Keeping Records of Property Work | Recording Your Wildlife and Land Management Activities
When managing your land for wildlife, it is important to record what is happening on your property. There are many variations of wildlife and land management data collection, all of which will assist you in achieving your goals in the future. Many hunters are stubborn when it comes to keeping track of activities on the property. They focus on hunting and what needs to be done in order to improve their hunting, but they are missing out on a lot of information when they don’t document their wildlife and land management progress and success.
Typically, hunters keep two types of wildlife and land management records. The first are harvest records. This information can be kept in a small spiral binder so it can easily tucked it into a hunting pack and make observations after a hunt takes place or before dressing out a harvested animal. It’s important to always record the weight of a deer and the score of the antlers if it’s a buck. For turkeys, record the length of a gobbler’s beard, spurs, and the weight.
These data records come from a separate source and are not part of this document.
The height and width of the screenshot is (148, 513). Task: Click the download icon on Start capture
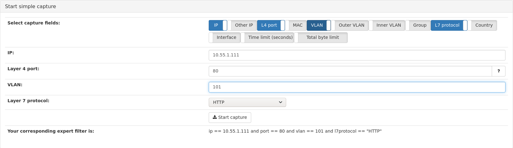(x=215, y=117)
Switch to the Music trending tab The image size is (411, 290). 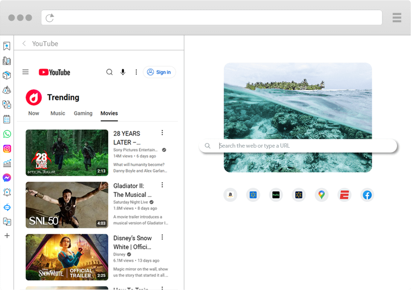coord(58,113)
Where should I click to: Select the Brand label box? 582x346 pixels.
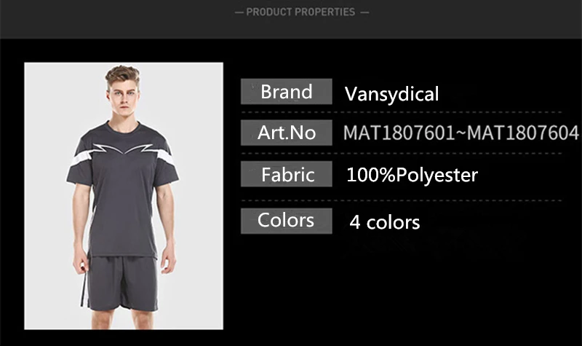(x=286, y=92)
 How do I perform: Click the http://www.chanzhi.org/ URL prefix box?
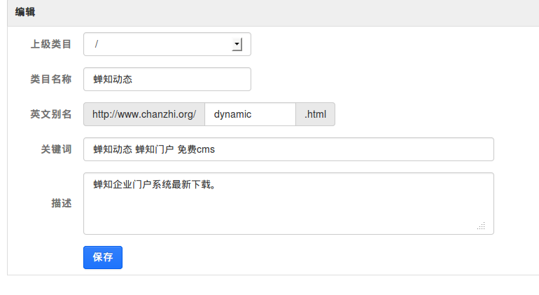(144, 114)
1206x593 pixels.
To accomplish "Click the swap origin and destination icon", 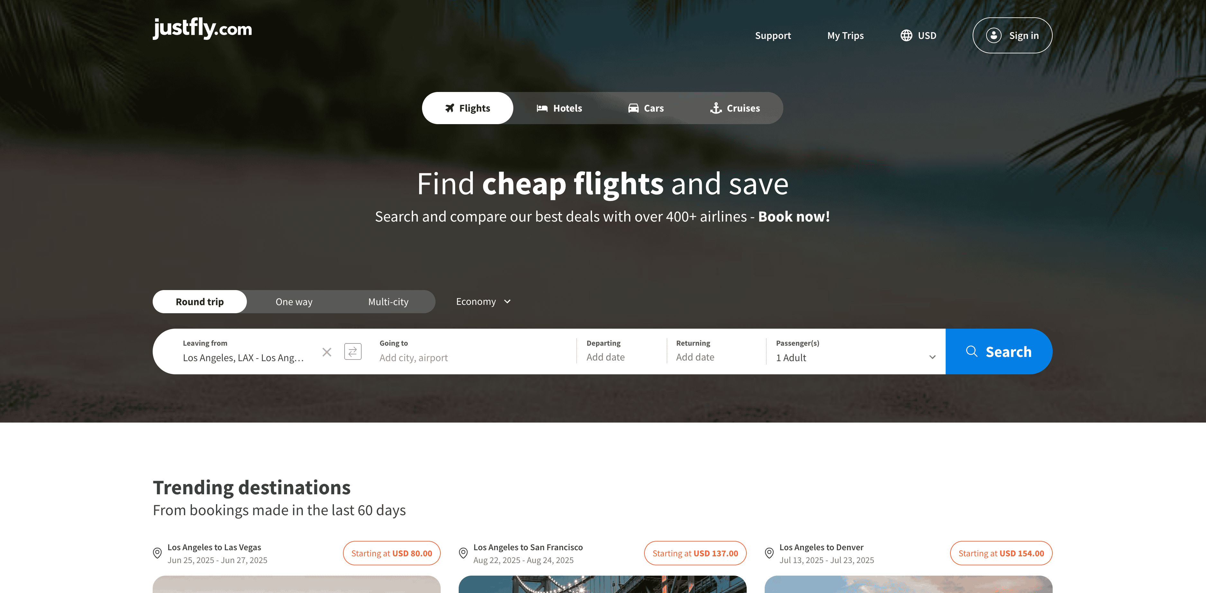I will click(353, 351).
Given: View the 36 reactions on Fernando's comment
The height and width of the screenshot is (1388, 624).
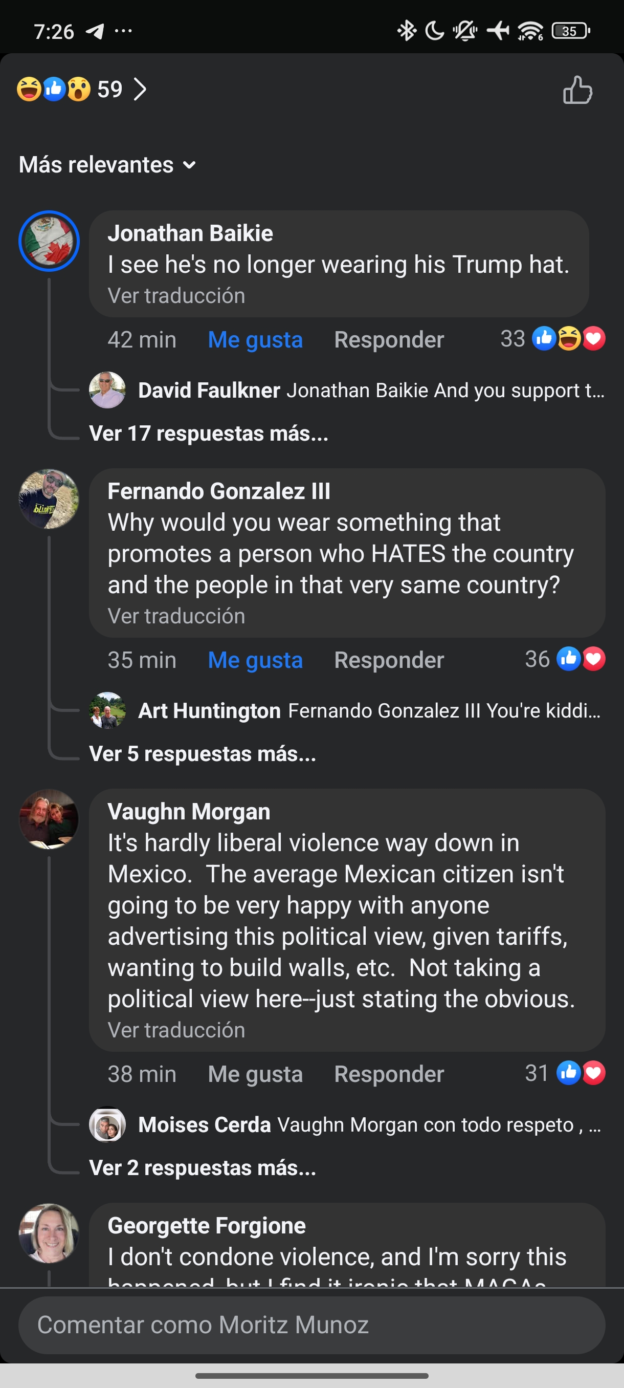Looking at the screenshot, I should [564, 659].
The approximate time of the shot, and the location of the hunt are also documented. You can also expand the wildlife and land management data collected such as the moon phase, barometric pressure, and other weather conditions present at the time of the hunt. When dealing with turkeys, you can also record what calls worked best during the hunt, the roost sites, and even examine the recently consumed foods in a turkey’s crop, which tells what food sources have been on the menu recently.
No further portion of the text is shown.